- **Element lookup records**
......

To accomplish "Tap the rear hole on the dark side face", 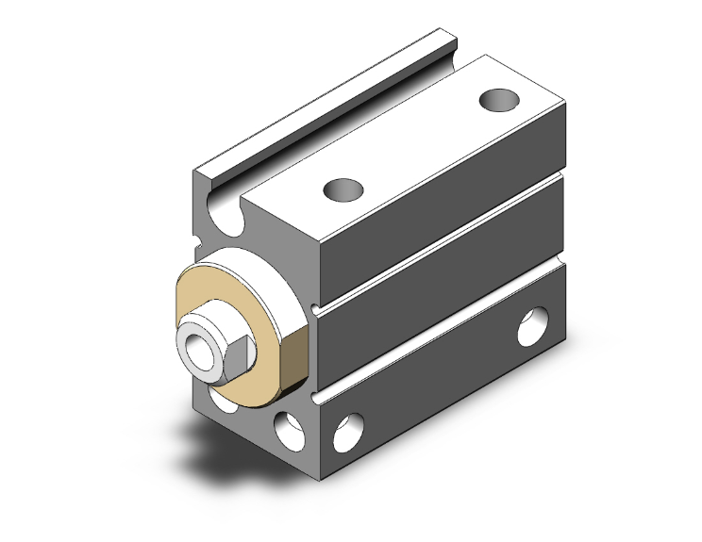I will point(534,327).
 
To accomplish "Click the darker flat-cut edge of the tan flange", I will point(295,362).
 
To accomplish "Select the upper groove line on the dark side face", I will point(443,243).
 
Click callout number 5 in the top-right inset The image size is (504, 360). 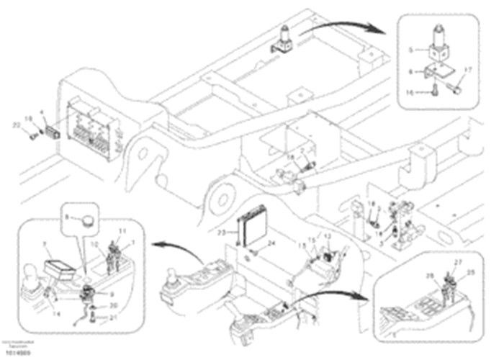[410, 50]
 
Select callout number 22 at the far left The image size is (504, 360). [16, 125]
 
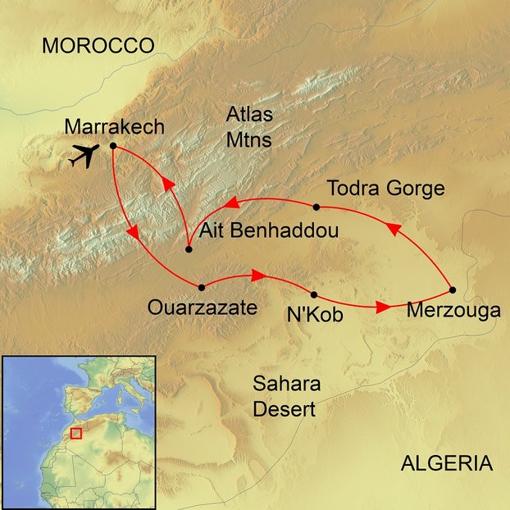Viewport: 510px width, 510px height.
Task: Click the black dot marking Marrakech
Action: [x=113, y=147]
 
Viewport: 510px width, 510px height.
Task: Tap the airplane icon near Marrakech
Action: [x=84, y=154]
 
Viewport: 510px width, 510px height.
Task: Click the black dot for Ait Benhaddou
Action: [x=189, y=249]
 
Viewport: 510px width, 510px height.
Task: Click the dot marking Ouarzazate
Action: [x=202, y=287]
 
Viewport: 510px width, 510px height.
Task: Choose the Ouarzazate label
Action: [x=202, y=308]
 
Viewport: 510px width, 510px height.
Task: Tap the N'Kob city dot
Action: [x=314, y=294]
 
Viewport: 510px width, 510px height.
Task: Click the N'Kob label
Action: [x=314, y=315]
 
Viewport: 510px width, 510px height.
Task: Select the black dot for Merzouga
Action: [x=453, y=289]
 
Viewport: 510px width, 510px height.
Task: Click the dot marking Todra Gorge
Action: [x=316, y=206]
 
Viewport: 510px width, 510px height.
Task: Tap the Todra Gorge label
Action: [x=385, y=189]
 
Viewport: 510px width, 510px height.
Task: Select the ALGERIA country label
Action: [x=446, y=464]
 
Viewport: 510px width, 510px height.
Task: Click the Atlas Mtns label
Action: [x=249, y=128]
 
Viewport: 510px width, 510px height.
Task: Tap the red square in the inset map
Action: [x=76, y=433]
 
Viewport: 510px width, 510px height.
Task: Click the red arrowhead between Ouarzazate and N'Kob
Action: [x=257, y=276]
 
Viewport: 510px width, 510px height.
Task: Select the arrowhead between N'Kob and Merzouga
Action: [x=382, y=308]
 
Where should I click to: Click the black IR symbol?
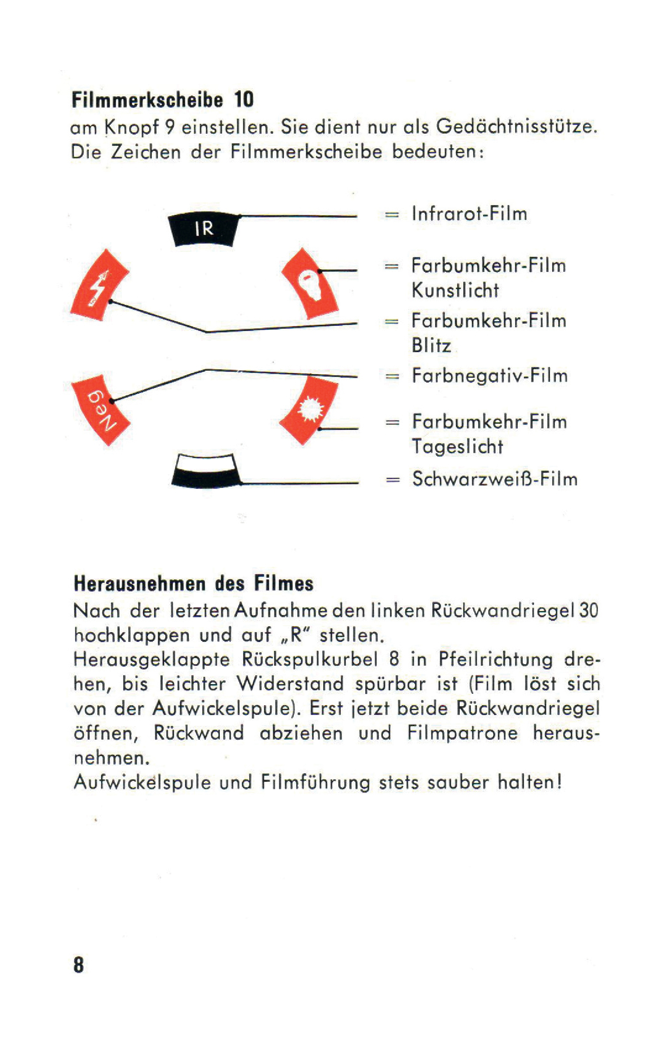[x=204, y=229]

......

- **Exercise details**
Gather every line in the entries above that contains the string "Merzouga", and copy each such line.

- **Output of the exercise**
Task: Select the black dot for Merzouga
Task: Select the arrowhead between N'Kob and Merzouga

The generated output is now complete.